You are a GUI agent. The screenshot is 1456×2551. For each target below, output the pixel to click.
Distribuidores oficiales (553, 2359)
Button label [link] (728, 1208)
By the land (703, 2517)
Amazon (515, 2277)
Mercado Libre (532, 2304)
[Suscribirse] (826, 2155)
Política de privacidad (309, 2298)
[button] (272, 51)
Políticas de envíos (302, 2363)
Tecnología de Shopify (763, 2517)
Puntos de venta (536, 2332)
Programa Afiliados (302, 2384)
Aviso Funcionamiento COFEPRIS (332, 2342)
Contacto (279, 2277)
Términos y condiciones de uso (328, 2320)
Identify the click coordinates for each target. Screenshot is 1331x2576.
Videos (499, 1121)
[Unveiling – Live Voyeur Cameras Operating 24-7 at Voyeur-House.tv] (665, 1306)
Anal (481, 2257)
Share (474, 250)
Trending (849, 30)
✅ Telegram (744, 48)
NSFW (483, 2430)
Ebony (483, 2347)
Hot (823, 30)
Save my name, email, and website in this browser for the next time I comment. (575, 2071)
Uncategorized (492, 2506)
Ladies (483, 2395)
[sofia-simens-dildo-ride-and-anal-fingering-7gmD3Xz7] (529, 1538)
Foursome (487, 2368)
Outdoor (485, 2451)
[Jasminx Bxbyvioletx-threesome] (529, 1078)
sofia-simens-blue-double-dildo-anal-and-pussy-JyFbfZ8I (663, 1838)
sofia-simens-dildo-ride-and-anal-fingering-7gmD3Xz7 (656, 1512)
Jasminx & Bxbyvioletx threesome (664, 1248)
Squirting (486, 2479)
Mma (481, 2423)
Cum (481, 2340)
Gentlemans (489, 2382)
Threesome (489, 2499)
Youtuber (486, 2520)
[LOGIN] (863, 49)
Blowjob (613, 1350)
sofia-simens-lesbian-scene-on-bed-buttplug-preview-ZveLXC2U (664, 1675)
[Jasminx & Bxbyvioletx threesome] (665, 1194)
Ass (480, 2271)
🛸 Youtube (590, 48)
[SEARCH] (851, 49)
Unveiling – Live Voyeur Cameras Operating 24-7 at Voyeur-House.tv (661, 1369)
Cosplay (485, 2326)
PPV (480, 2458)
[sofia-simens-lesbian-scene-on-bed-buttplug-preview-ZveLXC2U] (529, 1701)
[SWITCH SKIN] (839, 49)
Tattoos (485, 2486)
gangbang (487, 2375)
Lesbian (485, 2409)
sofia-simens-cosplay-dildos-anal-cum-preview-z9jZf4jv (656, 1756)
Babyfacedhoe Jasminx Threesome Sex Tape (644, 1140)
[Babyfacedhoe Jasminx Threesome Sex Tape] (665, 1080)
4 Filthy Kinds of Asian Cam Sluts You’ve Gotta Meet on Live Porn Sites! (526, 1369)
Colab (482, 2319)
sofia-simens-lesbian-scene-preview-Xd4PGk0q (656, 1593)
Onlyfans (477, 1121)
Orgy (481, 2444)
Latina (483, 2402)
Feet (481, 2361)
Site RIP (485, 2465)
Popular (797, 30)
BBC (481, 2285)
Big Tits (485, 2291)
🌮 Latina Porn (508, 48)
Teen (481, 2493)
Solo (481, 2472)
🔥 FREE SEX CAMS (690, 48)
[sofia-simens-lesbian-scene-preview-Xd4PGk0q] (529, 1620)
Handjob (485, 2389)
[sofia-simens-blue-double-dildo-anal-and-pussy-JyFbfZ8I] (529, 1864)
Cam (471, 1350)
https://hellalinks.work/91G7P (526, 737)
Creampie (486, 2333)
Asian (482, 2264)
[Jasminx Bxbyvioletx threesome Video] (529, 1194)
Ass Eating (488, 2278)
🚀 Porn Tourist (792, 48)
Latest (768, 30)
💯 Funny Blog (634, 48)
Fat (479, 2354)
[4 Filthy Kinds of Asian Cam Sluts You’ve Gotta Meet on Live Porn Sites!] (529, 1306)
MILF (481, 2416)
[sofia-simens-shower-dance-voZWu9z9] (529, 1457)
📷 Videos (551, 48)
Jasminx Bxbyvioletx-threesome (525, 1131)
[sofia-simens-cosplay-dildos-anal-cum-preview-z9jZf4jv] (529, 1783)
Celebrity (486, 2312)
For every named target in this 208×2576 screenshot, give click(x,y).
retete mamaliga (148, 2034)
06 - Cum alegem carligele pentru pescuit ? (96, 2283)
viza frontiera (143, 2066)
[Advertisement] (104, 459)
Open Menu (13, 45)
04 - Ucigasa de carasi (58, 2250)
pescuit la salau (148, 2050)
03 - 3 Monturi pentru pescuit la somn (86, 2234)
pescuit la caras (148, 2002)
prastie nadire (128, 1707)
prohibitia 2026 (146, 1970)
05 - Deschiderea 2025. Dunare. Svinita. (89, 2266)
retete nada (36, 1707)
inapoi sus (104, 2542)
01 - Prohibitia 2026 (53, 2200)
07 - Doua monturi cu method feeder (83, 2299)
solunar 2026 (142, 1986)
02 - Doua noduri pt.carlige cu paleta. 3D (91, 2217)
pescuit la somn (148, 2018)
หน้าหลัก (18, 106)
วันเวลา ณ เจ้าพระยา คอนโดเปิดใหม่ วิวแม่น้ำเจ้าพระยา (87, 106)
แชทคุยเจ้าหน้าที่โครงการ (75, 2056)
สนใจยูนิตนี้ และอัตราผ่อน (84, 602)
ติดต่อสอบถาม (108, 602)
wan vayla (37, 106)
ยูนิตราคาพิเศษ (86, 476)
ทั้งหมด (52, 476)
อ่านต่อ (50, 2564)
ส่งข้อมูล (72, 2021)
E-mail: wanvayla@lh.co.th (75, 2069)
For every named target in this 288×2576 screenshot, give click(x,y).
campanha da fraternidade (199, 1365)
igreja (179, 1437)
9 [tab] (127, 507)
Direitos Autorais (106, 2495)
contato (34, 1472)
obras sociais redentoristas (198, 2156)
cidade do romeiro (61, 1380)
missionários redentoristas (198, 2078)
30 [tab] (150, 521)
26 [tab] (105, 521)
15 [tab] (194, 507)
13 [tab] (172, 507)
+---+
▸ **Exercise objective**: What lines above contain "dildos"? Copy them out.

▸ **Answer box**:
sofia-simens-cosplay-dildos-anal-cum-preview-z9jZf4jv (656, 1756)
[sofia-simens-cosplay-dildos-anal-cum-preview-z9jZf4jv] (529, 1783)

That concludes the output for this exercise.